:: EXCERPTED TEXT
Specifically, the bill would boost eligibility for three main groups (see figure 2):
- Lawfully present immigrants: Enable all lawfully present immigrants to enroll in Medicaid and CHIP if they are otherwise eligible, by eliminating the ban on enrollment that is currently in place for five years after an immigrant has established lawful status.
- DACA recipients: Enable all lawfully present people granted deferred action—most notably, young people with DACA status—to enroll in Medicaid or CHIP, if they are eligible, and to buy ACA marketplace coverage and obtain the ACA’s affordability subsidies.
- Undocumented immigrants: Allow all immigrants, regardless of legal status, to buy ACA marketplace coverage and obtain the ACA’s affordability subsidies.
::::
- **TASK TO COMPLETE**: Pick up the passage on the bill that expands health coverage eligibility for immigrants, writing the next few sentences after its final line.
:: DATASET RECORDS
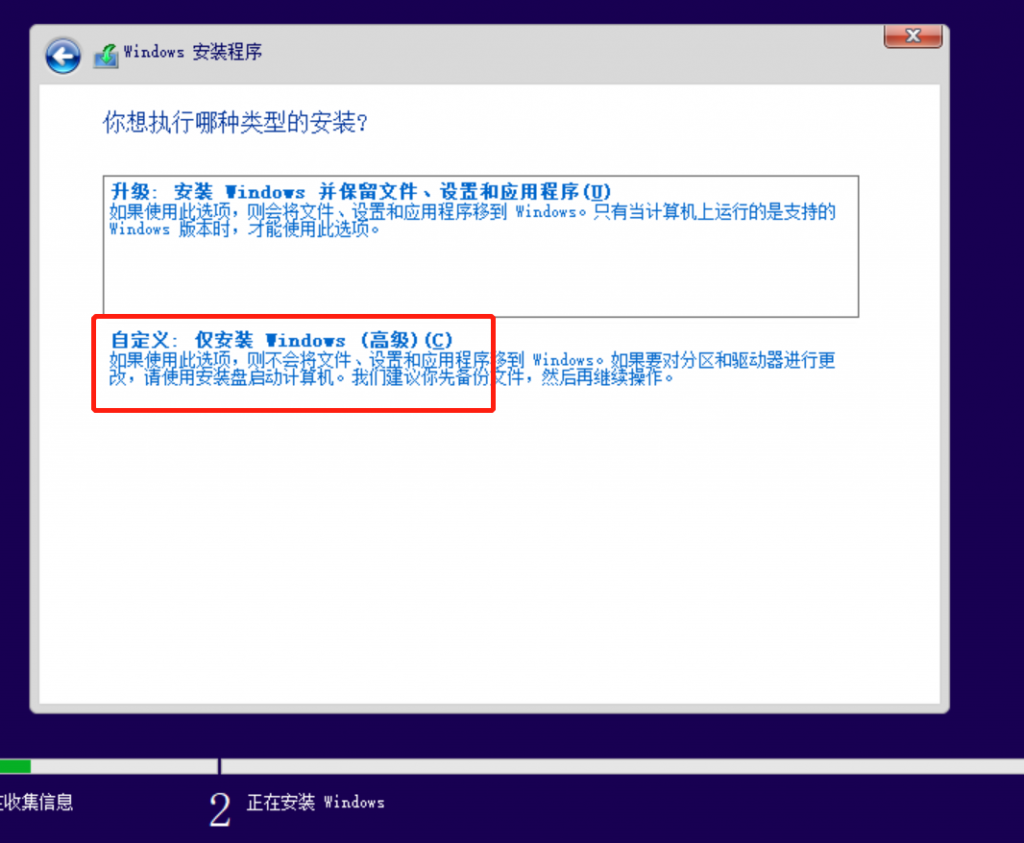This screenshot has width=1024, height=843.
Task: Click the number 2 step marker
Action: (218, 805)
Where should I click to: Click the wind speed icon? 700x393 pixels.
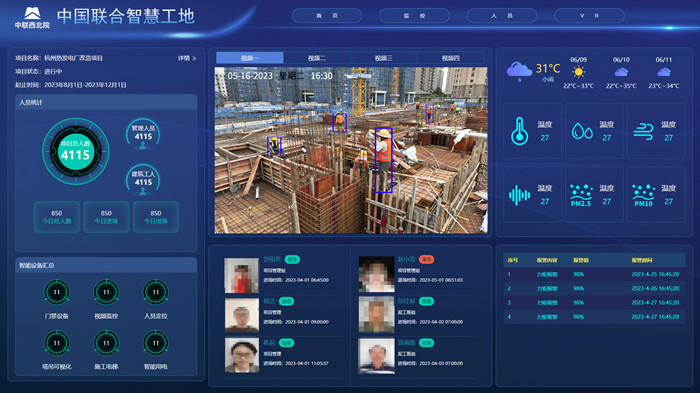coord(643,131)
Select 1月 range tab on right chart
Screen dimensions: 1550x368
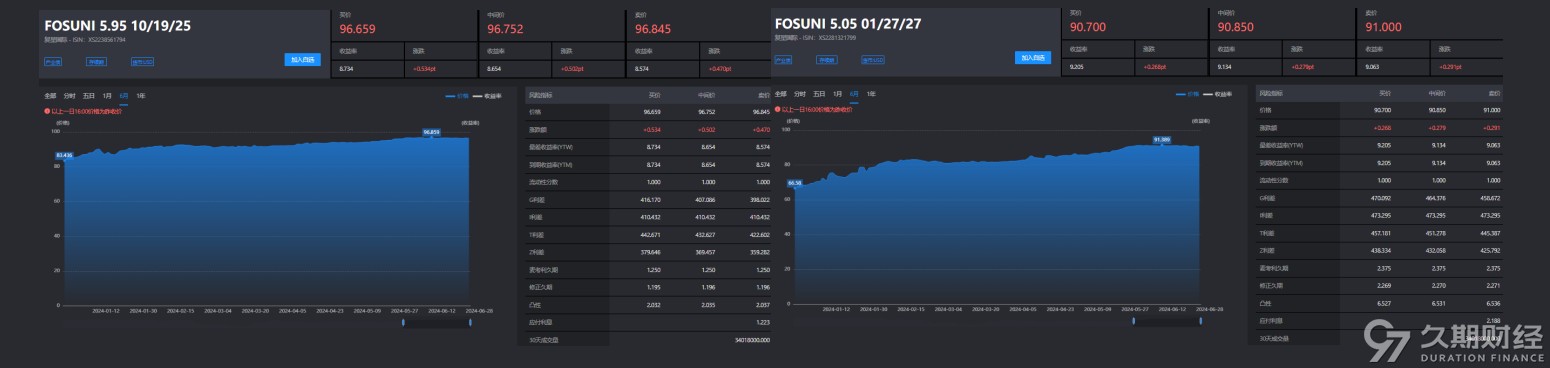(837, 94)
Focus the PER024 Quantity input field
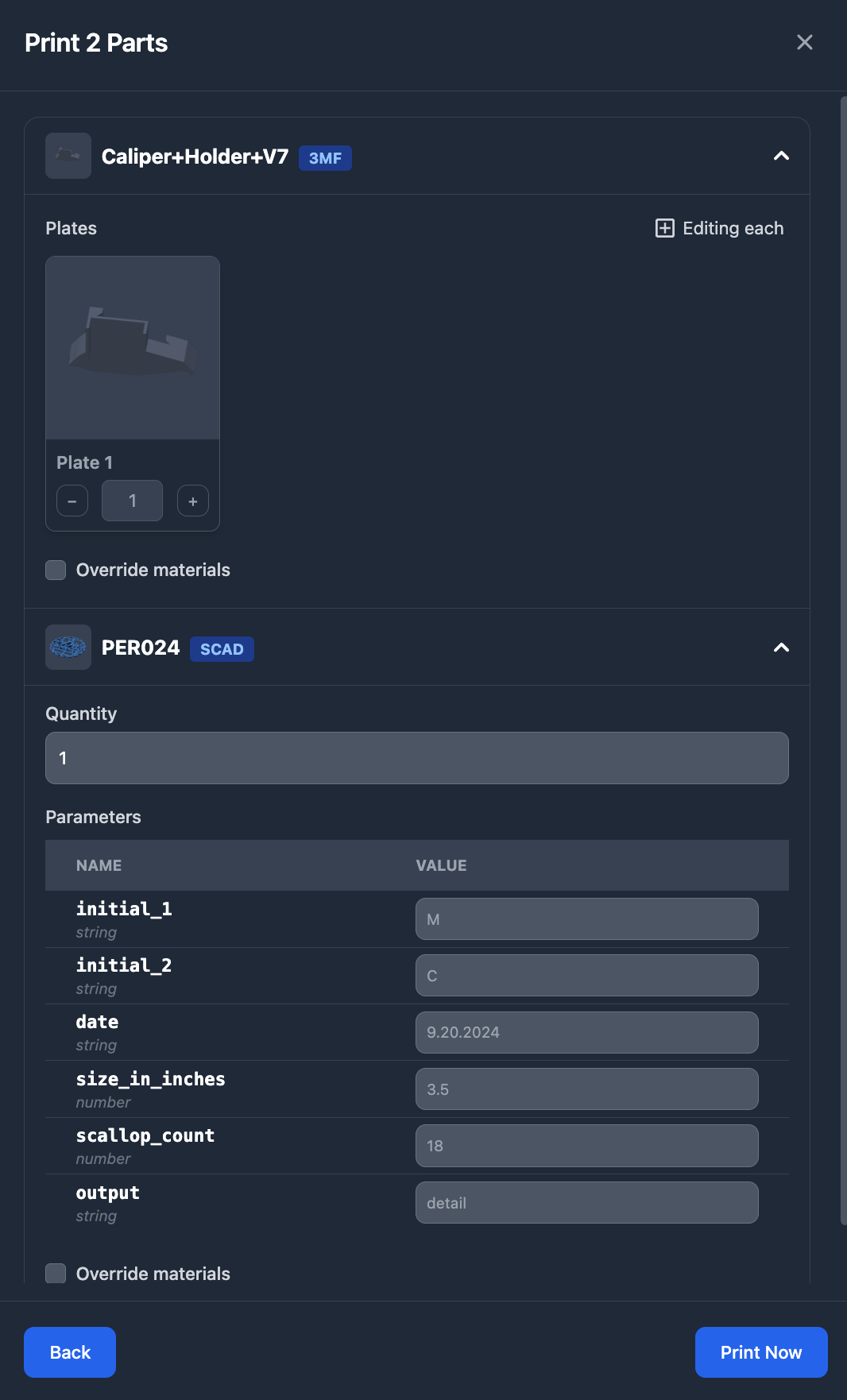Image resolution: width=847 pixels, height=1400 pixels. tap(416, 758)
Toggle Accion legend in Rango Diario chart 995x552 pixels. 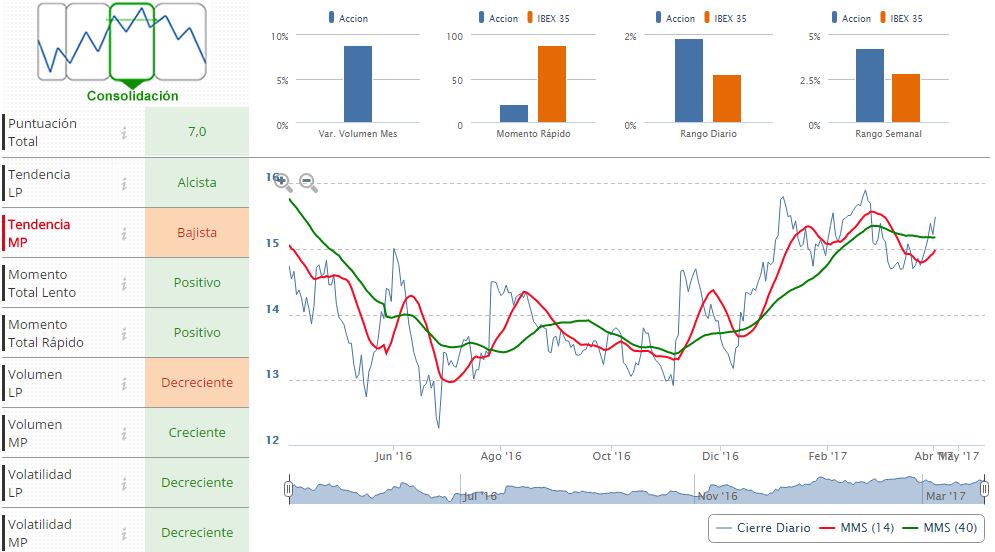coord(675,18)
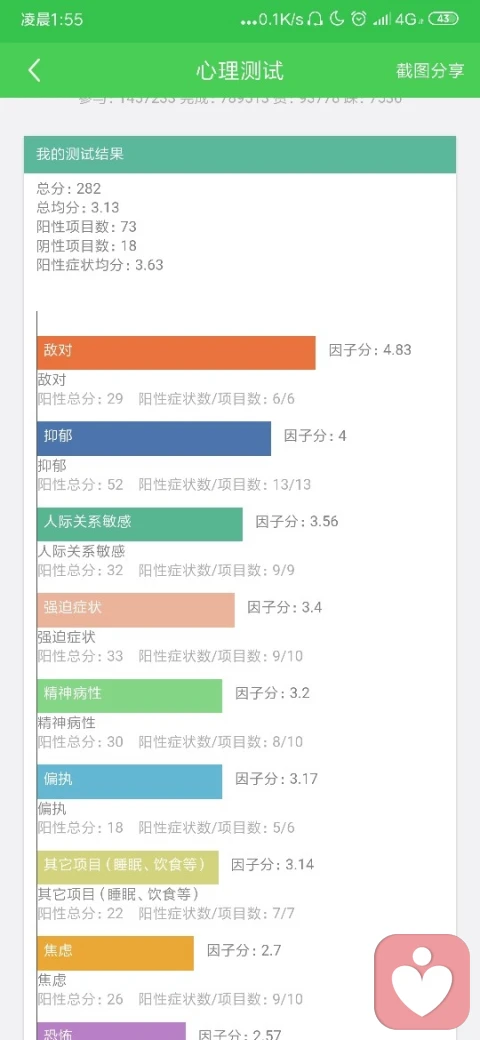The image size is (480, 1040).
Task: Tap the orange 敌对 factor bar
Action: (176, 352)
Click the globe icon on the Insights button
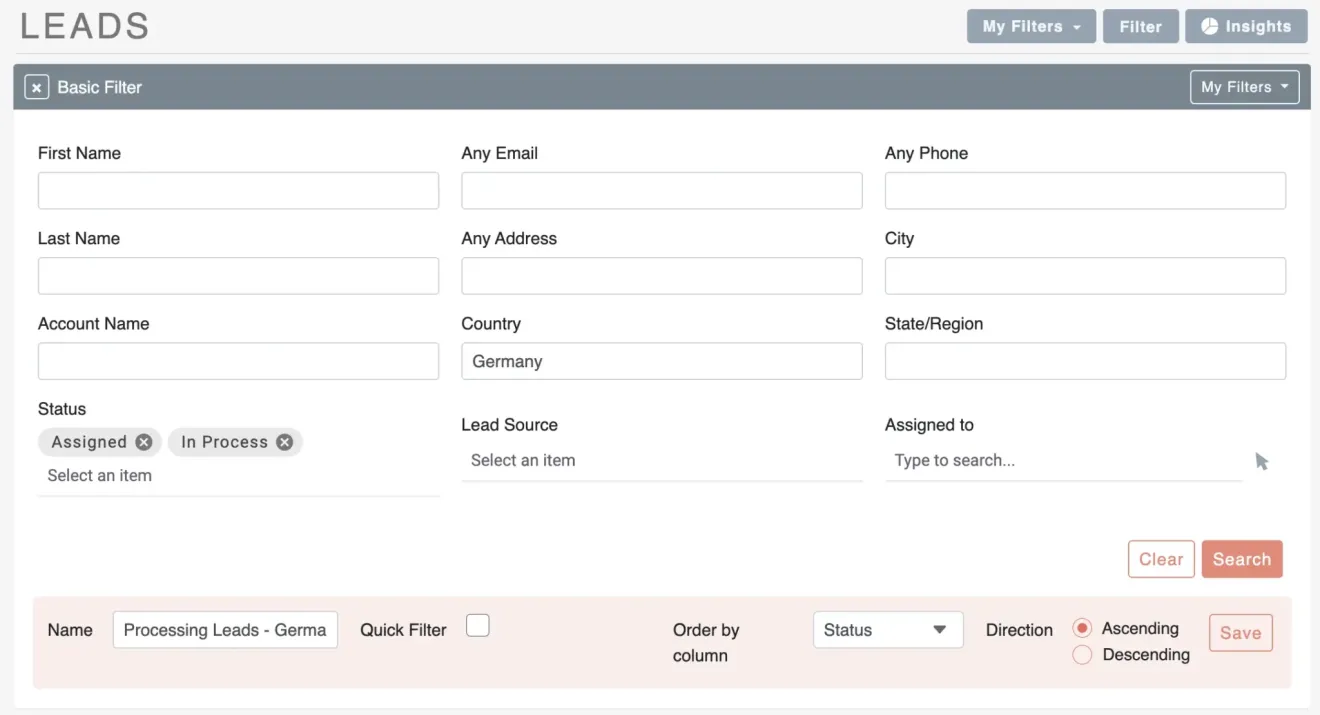 [1209, 26]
::::
- **RESPONSE TO THE TASK**:
The bill would also restore Medicaid eligibility for Compact of Free Association migrants (citizens of the Marshall Islands, Micronesia and Palau), who were inadvertently excluded from Medicaid coverage by the 1996 welfare reform law. By striking down barriers to immigrants’ access to affordable public and private health coverage, the HEAL for Immigrant Women and Families Act would improve their ability to obtain the health care information and services they need. The bill would also send a strong signal by Congress to counter the Trump administration’s demonstrated hostility to immigrants’ health and rights.
In addition to HEAL, Congress currently has several proposed health care reform bills, some of which would expand health insurance coverage to immigrants.33 Notably, the House and Senate Medicare for All proposals would enroll all U.S. residents in a new national health insurance program, with no exclusions for either documented or undocumented immigrants, and several proposals would extend a public insurance option to documented immigrants.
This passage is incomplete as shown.